Cipollino marble ("onion-stone") was a variety of marble used by the ancient Greeks and Romans, whose Latin term for it was marmor carystium (meaning "marble from Karystos"). It was quarried in several locations on the south-west coast of the Greek island of Euboea, between the modern-day cities of Styra and Karystos. Some of these ancient quarries survive with a mine-face of over 100 metres.
It has a white-green base, with thick wavy green bands, constrained by thin bands of mica. The colour of its base and grain grows darker the further north the location of the quarry. It is a metamorphic rock, a crystalline marble with crystals between 0.2 and 0.6 mm, with coloured veins of epidote and chlorite. A marble similar in appearance to cipollino marble was mined in the Iberian peninsula at the Anasol mines,[1] and on the Alpi Apuane, in north-west Greece and Serbia.[2]

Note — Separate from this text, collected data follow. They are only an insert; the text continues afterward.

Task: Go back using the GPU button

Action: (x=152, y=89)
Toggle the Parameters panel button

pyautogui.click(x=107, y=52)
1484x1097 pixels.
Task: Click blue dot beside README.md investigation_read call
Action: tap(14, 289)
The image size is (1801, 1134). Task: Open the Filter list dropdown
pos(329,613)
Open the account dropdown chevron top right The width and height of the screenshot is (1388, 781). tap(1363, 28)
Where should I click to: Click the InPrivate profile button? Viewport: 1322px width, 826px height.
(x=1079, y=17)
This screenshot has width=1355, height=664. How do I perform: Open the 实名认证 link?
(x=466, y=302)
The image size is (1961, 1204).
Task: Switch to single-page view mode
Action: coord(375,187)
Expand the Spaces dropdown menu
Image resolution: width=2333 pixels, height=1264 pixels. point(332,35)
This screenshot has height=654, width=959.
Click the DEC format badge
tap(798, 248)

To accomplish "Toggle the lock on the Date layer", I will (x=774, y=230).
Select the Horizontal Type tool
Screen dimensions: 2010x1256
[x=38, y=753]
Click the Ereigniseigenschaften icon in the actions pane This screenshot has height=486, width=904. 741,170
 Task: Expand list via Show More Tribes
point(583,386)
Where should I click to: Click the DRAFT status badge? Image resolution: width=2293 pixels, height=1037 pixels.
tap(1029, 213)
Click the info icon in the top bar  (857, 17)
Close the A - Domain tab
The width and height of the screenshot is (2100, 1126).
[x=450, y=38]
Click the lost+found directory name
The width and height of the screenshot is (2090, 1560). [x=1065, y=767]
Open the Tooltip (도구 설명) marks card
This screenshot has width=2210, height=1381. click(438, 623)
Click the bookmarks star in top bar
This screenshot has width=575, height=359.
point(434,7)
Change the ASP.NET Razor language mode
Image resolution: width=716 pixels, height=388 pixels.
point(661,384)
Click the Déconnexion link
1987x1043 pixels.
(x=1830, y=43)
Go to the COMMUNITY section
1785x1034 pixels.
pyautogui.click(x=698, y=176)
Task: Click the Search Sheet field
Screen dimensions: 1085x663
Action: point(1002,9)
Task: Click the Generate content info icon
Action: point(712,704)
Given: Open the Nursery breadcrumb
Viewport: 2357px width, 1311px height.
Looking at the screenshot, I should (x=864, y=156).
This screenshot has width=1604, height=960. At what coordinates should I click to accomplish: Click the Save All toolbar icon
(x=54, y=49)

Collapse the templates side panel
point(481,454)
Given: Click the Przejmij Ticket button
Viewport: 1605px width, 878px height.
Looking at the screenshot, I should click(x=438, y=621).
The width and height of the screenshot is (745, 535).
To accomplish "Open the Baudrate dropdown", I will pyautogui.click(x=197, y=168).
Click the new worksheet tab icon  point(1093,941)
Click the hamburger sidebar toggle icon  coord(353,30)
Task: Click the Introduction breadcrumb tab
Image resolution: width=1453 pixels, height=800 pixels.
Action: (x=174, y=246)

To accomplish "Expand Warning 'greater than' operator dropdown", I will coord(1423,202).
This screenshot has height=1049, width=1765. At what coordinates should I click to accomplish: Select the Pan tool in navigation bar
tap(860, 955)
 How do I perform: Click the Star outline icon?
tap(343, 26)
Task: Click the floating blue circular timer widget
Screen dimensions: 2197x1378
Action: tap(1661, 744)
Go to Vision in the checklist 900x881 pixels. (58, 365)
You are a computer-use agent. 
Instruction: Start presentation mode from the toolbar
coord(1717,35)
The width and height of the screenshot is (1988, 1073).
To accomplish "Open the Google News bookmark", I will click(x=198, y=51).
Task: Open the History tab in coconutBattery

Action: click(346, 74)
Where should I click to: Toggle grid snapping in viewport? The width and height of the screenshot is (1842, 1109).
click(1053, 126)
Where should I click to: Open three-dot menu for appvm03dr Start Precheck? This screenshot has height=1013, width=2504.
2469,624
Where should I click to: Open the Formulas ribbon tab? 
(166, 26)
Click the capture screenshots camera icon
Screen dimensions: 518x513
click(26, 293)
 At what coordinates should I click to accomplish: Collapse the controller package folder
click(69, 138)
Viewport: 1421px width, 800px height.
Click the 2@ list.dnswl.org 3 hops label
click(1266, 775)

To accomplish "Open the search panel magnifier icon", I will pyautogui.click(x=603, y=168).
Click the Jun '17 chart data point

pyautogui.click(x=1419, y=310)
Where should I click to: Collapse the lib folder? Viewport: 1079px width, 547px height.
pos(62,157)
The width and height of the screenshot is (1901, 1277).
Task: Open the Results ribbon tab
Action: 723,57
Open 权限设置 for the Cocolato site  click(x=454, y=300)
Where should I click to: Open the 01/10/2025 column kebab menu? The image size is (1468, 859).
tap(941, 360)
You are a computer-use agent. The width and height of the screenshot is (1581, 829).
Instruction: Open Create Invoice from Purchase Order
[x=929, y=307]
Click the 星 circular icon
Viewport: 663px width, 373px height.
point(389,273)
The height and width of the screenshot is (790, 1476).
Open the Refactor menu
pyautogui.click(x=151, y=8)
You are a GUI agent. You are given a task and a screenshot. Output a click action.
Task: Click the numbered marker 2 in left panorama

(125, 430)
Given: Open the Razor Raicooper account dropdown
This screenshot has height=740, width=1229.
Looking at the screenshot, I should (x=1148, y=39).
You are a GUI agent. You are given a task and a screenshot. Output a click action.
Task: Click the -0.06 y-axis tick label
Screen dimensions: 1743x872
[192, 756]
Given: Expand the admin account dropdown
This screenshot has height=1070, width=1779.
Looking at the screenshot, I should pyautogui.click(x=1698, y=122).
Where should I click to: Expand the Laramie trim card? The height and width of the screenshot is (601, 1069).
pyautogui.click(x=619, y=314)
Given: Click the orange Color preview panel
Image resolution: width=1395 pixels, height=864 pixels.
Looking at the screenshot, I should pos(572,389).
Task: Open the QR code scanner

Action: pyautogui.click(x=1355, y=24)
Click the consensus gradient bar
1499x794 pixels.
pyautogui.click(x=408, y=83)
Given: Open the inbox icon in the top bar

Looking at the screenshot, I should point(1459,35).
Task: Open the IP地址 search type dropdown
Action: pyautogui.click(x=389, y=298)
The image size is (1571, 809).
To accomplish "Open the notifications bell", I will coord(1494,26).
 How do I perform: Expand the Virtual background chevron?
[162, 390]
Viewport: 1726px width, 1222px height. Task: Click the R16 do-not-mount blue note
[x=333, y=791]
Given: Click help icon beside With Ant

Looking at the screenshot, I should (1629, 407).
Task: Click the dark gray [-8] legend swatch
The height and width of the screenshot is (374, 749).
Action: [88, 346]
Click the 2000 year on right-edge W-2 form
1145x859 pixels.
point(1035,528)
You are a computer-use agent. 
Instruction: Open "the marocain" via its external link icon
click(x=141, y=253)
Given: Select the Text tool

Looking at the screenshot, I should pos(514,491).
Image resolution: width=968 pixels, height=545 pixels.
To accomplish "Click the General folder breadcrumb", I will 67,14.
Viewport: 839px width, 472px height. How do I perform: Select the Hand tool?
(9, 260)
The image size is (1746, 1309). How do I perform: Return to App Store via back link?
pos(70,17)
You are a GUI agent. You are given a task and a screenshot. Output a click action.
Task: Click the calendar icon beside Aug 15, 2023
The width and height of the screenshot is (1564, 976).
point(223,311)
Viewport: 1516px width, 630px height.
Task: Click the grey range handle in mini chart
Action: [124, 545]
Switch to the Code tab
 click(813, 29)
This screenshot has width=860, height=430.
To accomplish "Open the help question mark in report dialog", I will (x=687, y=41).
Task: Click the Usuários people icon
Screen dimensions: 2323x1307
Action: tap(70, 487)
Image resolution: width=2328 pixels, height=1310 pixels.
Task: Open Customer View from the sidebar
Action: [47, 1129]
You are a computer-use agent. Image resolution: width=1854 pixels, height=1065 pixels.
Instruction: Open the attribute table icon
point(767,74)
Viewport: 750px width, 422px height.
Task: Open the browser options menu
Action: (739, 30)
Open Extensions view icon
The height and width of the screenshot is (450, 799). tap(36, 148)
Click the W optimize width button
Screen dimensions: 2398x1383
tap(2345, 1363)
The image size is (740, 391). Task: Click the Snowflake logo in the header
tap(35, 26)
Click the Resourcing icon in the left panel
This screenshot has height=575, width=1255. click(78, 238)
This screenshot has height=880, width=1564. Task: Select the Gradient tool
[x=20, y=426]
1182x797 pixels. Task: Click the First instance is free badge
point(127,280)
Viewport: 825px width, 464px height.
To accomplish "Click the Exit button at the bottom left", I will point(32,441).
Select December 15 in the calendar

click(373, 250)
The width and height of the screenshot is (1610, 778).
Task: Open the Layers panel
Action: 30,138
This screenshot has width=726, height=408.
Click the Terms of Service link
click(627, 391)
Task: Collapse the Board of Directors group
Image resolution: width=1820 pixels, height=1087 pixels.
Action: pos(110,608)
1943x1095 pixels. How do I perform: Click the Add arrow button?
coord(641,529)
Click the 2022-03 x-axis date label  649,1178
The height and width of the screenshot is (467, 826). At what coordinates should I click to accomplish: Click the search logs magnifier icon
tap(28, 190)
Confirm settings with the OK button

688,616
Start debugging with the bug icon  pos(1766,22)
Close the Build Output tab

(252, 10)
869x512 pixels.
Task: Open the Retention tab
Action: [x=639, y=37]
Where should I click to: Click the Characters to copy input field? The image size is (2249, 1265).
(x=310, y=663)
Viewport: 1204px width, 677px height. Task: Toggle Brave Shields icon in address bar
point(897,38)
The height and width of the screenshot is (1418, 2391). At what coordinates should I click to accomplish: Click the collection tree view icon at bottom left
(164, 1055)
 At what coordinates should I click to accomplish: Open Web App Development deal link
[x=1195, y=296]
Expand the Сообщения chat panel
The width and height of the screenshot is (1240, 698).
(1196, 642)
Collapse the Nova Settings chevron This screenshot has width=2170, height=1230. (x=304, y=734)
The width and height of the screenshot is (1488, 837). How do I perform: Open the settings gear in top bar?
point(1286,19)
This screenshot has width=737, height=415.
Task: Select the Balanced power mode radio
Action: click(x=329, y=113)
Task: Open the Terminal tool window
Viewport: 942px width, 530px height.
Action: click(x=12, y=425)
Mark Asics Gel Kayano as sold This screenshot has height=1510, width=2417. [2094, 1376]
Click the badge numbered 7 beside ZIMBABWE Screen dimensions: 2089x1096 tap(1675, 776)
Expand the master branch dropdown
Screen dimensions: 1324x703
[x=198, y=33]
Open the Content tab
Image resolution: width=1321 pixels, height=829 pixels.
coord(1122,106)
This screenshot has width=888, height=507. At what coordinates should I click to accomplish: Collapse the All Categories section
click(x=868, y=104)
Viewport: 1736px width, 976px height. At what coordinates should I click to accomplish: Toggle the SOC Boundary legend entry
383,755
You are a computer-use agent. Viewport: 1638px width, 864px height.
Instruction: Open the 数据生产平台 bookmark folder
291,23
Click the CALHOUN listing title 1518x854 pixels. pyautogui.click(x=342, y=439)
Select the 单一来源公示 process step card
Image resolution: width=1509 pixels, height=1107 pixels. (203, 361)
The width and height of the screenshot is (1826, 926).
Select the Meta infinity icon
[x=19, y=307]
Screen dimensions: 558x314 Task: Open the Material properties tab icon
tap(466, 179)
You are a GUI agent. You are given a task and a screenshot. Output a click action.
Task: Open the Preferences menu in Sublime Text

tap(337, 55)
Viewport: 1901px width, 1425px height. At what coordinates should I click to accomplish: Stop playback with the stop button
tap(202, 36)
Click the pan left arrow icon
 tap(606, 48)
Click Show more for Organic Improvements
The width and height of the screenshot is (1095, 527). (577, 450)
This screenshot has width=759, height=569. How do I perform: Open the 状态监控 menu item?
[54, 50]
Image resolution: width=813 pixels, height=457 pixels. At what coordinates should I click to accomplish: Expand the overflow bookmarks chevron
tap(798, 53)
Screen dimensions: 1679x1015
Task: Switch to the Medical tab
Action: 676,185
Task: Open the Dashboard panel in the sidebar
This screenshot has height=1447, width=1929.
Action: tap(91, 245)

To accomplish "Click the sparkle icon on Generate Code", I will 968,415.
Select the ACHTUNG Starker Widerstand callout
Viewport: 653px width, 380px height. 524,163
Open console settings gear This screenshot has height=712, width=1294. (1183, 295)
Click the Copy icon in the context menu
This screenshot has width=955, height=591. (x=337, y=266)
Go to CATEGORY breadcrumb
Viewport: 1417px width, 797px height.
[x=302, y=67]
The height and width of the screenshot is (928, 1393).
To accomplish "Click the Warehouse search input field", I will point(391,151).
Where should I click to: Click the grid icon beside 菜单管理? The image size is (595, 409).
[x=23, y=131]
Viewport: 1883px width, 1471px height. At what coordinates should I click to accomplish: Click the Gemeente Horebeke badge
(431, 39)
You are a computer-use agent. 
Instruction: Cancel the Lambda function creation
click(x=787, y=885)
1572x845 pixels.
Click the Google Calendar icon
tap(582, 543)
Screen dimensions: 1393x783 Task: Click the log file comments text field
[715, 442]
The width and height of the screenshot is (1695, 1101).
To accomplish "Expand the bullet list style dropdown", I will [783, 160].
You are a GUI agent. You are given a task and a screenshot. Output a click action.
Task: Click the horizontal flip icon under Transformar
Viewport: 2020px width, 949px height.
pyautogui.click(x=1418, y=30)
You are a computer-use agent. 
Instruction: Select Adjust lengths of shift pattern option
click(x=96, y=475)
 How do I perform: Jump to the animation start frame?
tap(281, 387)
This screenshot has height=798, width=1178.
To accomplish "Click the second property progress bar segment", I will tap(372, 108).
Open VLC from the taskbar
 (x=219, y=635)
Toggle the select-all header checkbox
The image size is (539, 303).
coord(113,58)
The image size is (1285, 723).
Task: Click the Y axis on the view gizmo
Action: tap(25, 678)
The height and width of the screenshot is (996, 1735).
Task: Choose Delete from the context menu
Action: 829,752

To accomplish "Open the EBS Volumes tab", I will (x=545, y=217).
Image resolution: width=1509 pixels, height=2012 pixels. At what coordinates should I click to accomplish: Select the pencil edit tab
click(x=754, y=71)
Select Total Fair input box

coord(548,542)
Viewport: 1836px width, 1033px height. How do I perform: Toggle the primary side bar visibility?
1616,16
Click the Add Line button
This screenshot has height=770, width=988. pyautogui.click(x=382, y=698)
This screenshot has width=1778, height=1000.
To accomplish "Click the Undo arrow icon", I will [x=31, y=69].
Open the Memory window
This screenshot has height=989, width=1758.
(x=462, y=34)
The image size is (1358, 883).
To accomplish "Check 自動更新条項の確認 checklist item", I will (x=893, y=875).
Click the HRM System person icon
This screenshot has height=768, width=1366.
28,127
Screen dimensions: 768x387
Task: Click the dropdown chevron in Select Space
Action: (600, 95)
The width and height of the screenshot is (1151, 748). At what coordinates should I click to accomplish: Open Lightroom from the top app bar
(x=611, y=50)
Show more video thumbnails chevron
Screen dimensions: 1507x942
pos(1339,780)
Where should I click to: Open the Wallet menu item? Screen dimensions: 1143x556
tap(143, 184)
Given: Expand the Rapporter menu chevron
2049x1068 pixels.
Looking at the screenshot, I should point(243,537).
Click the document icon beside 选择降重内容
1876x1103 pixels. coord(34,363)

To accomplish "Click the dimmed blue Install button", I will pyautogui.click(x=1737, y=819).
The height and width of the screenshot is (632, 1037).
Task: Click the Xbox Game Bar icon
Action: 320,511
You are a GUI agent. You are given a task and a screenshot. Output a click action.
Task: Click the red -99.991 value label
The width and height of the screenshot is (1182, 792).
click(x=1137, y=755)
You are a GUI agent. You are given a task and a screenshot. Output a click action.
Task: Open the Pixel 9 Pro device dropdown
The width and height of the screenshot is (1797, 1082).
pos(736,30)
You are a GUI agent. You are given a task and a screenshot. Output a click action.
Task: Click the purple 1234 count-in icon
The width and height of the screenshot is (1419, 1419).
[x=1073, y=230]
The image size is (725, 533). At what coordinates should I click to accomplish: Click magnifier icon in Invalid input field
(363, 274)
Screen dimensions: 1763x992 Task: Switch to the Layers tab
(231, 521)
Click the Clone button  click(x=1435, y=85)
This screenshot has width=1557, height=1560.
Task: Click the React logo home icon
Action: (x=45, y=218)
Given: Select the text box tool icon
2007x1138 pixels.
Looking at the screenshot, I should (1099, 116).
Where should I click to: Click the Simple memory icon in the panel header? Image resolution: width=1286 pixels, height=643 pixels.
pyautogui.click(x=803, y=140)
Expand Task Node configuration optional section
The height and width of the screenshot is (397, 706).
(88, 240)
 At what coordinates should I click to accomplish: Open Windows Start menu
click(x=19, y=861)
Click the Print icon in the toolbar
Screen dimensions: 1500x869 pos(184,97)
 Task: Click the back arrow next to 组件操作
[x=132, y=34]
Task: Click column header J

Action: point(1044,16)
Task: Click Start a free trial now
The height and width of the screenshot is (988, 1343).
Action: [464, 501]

First used in ancient Greece, it was exported to Rome from the 1st century BC onwards; in his Natural History,[3] Pliny the Elder tells how columns of this marble were used in the home of the eques Claudius Mamurra, who had been an engineer for Julius Caesar in his Gallic Wars. The quarries yielding it became imperial property, and cipollino marble became common throughout Rome during the imperial period. It was principally used for column shafts, including large and mainly smooth ones, such as the columns of the pronaos of the temple of Antoninus and Faustina in the Forum in Rome. It was also used for sculpture, such as that of a crocodile in the Canopus at the Villa Adriana at Tivoli, where its colour was used to imitate the colour of crocodile skin. It continued to be mined and used by the Byzantine Empire well into the 5th century AD.